Lifetimes of generic type parameters in callbacks

I am trying to implement a WebSocket event handler in rust coming from a mostly javascript background and lifetimes are still very confusing for me.
I have a struct that contains my socket instance given as such:

use serde::Deserialize;
use serde_json::Value;
...

struct Client<'a> {
    socket: WebSocket<Stream<TcpStream, TlsStream<TcpStream>>>,
    command_map: HashMap<String, Box<dyn Fn(String) -> Option<String>>>
}

I declare a lifetime since there are definitely things that make the command_map go out of scope if they do, but I don't know where to put it.
I assume it has something to do with the context of what I am putting in the HashMap.

Basically, I want to wrap a callback function with a closure that takes a string from a remote server and deserializes it into a generic struct and then passes that into the callback.

impl Client {
...
    fn on<T: Deserialize<'a>>(&mut self, command: String, callback: Box<dyn Fn(T) -> Option<String>>) {
        let handler = |payload: String| -> Option<String> {
            // Deserialize the input into the generic struct that implements Deserialize
            let payload_value: T = serde_json::from_str(&payload).unwrap();
            // Call the callback with the deserialized value and return the string
            callback(payload_value)
        };
        self.command_map.insert(command, Box::new(handler));
    }
...
}

Later, when a the client receives a command from the server that matches a HashMap key, the handler function should be called.
The compiler complains that T may not live long enough... which is completely fair I guess. T is used in a handler that may be called far into the future. Is there some way that I can link the client lifetime to the T lifetime? Or some other smarter way to handle this situation?

I can’t be sure without seeing the entire compiler message, but I suspect the problem is the Deserialize<'a>. The from_str method requires payload to live as long as 'a, which would require them to be stored for the life of Client. I suspect this isn’t what you intended.

To break this dependency, you need to say that T can outlive the &str it was parsed from. Another way of saying the same thing is that T can be made from &'a str regardless of how long or short 'a might be. Rust expresses this with the for<'a> bound, which means “for all possible lifetimes 'a.

If you declare your method as fn on<T: for<'de> Deserialize<'de>>(...), you won’t need the lifetime parameter on the Client struct because it’s generated by the for<...>.

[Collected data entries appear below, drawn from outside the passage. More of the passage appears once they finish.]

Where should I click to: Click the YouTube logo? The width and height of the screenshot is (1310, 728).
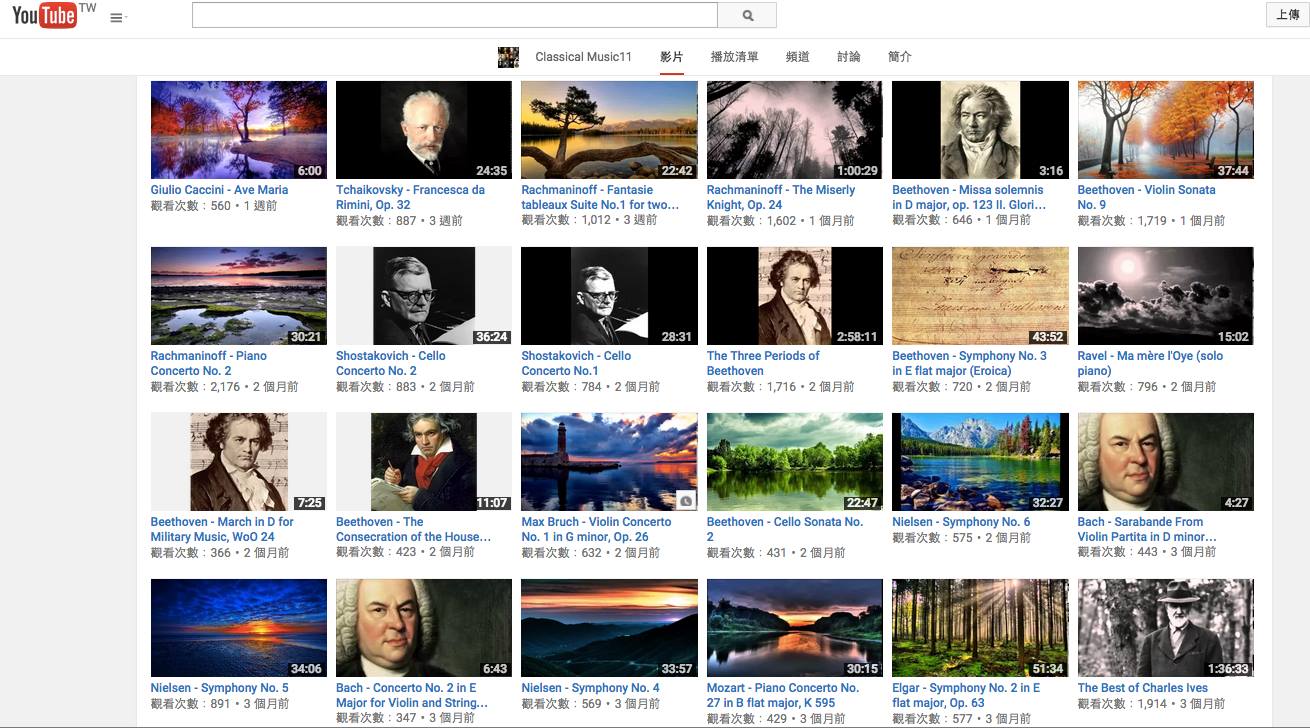point(45,16)
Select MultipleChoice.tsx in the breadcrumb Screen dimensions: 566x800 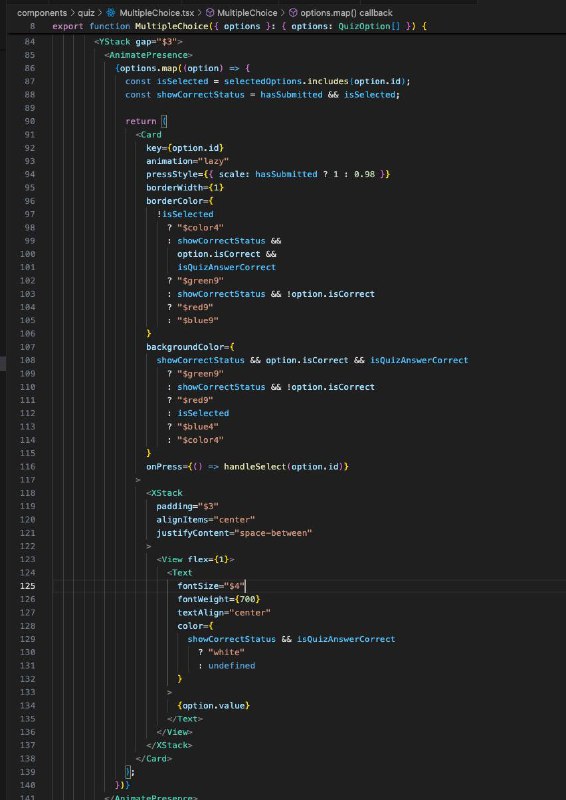pyautogui.click(x=157, y=13)
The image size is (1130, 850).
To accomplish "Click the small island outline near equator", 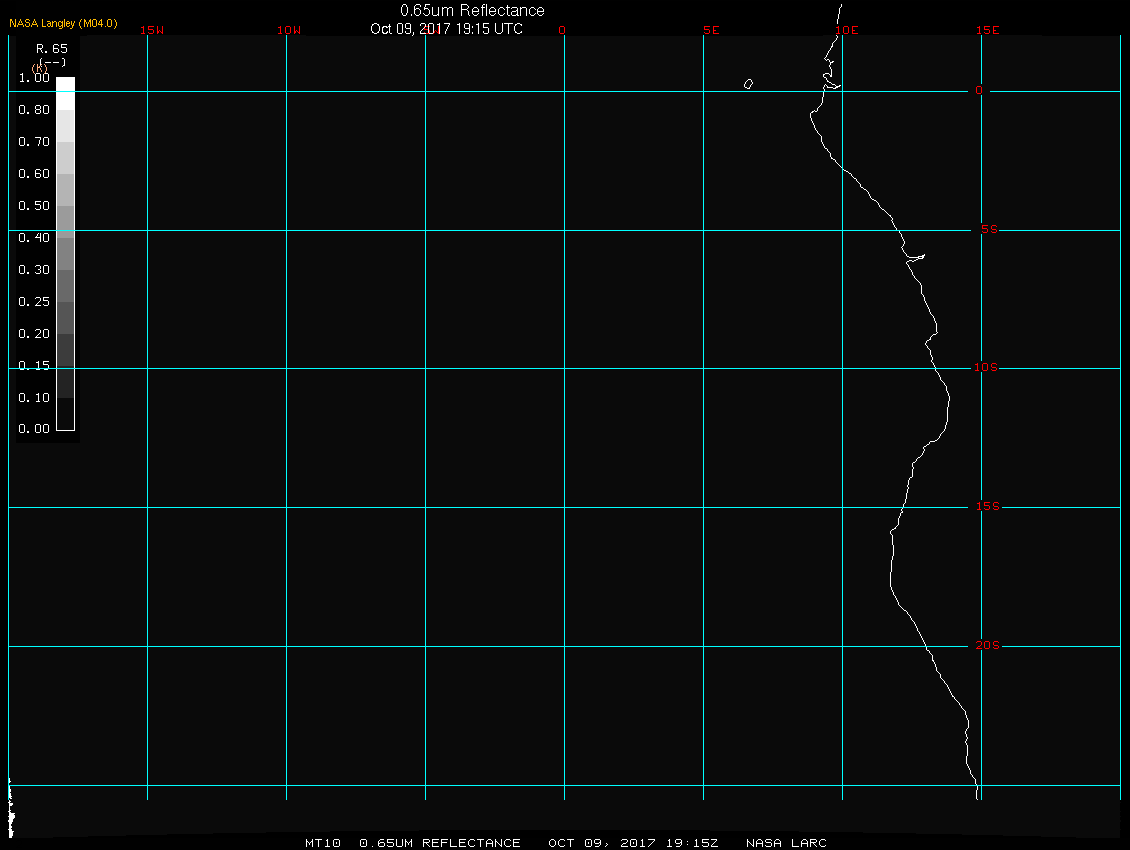I will coord(749,84).

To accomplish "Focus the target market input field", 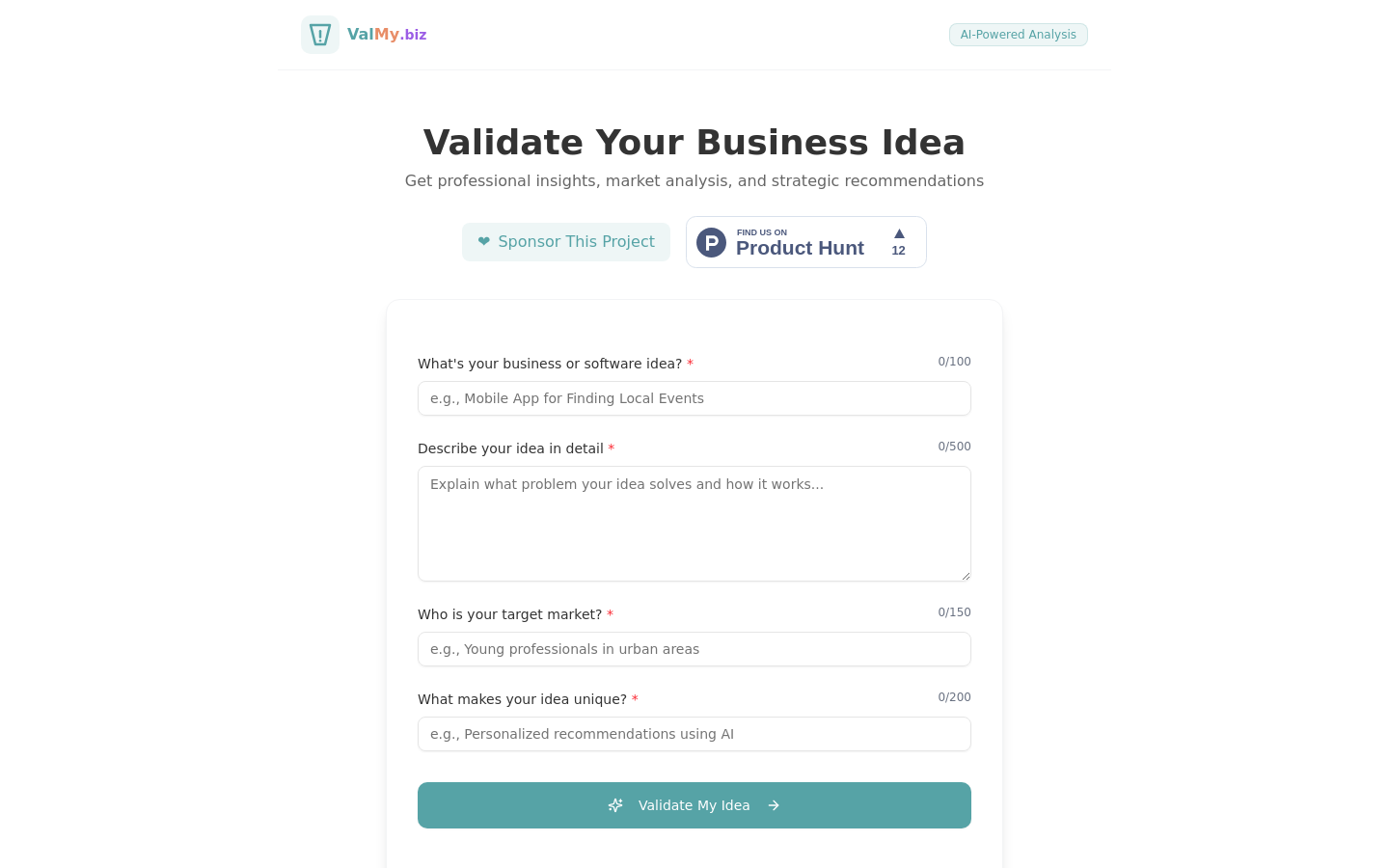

Playground repro (a bit tweaked to dismiss other issues):

impl<'a> Client<'a> {
    fn on<T> (
        self: &'_ mut Client<'a>,
        command: String,
        callback: impl 'static + Fn(T) -> Option<String>, // Box<dyn 'static + Fn(T) -> Option<String>>,
    )
    where
        T : Deserialize<'a>,
    {
        let handler = move |payload: String| -> Option<String> {
            let payload_value: T = ::serde_json::from_str(&payload).unwrap();
            callback(payload_value)
        };
        // To insert: Box<dyn 'static + Fn(String) -> Option<String>>
        self.command_map.insert(command, Box::new(handler));
    }
}

So, the thing is that payload becomes a local of the handler callback; the payload is dropped when the callback returns. And, "in the grand scheme of things", one does not know when the callback may be called.
Because of this, it is not possible to name the lifetime of a borrow over payload using generic parameters.

In your case, for the call to ::serde_json::from_str to be valid, &payload needs to be borrowed at least for the lifetime 'a in order to produce a T (since the only way to forge a T out of a &'_ str is through the Deserialize<'a> bound which implies that the &'_ str be an &'a str). Which means that this unnameable-since-it-can-be-arbitrarily-short lifetime of the borrow payload would need to be bigger that some fixed outer lifetime parameter 'a. This is not possible, something that must be allowed to be arbitrarily short, i.e., infinitely short, cannot be lower bounded. Hence the error.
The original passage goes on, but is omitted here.